In nutshell, the Photoshop saves the JPEG images in inverted-YCCK representation, however JPEG images embeded in PDF or EPS files are saved in normal-YCCK representation. Popular libraries such as the libjpeg, which has support for inverted-YCCK color model, is not planing to change the behavior and relies on readers/viewer do perform the conversion if necessary.

Most of the web browsers are using the libjpeg as the JPEG decoding backends. That allows to view the CMYK files saved directly from the Photoshop. However if the images that are extracted from the container file (e.g. PDF) will not be displayed properly. Also, some of the operating systems, such as Mac OS, render any CMYK image in normal-YCCK representation.

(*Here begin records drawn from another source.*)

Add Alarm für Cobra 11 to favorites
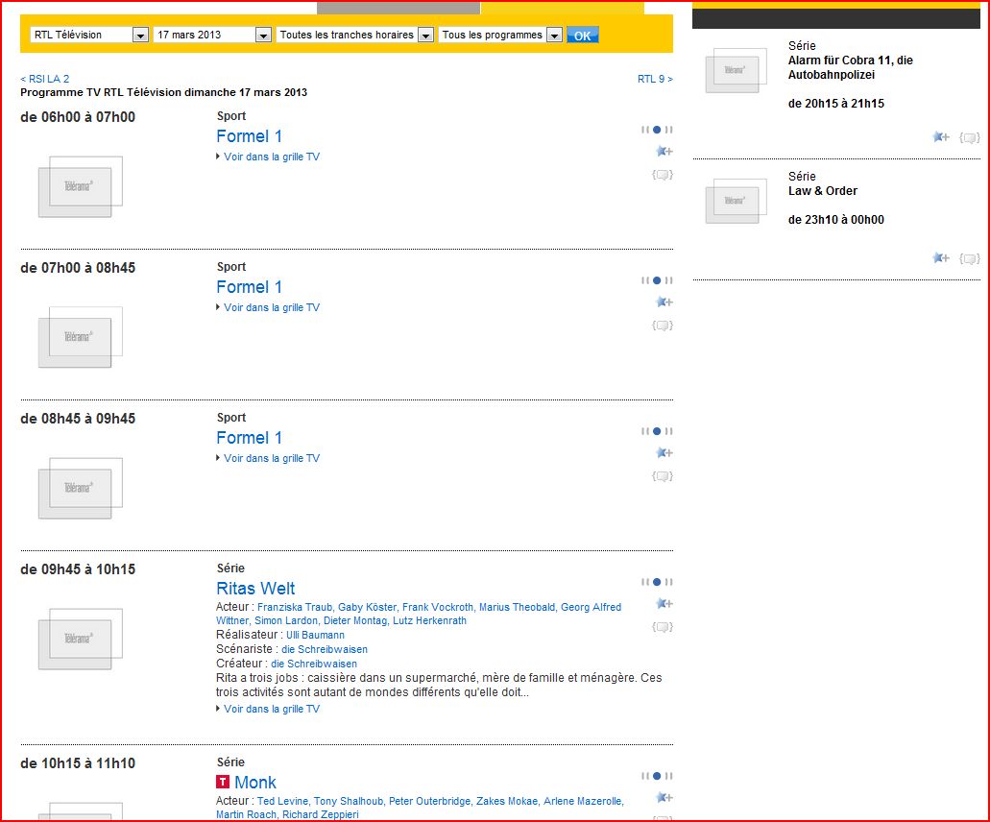Screen dimensions: 990x822 (940, 137)
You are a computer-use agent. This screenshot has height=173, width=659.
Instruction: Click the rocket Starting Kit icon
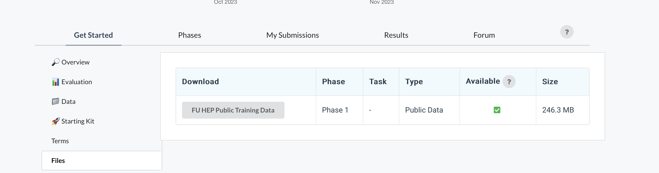pyautogui.click(x=56, y=121)
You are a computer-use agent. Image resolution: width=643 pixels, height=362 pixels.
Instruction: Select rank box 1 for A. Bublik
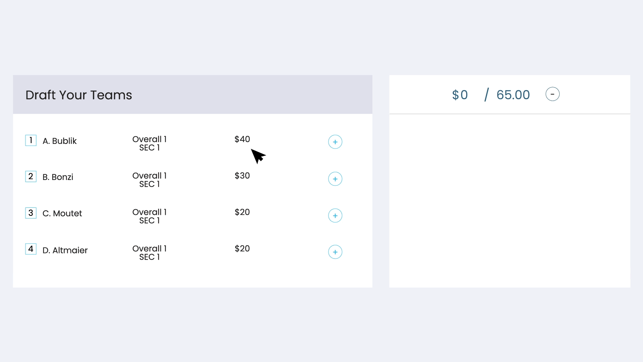click(31, 140)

Introducing the EMBED marker

Let's introduce the custom marker that will be placed into the JPEG data after it's extracted from the container file. That gives the viewer/browser the indication the the image has originally present as a part of file. The JPEG X'FFEC marker (or APP12 marker) will have the following format:

  • two bytes of the maker header: 0xFF, 0xEC;
  • two bytes of the maker data length: 0x06;
  • six bytes of the ASCII string 'EMBED' with trailing zero: 0x45, 0x4D, 0x42, 0x45, 0x44, 0x00.

Those bytes can be inserted in any place allowed by JPEG format for an application marker.

Work in Progress

The implementation and the examples of the files can be found in the bug 674619.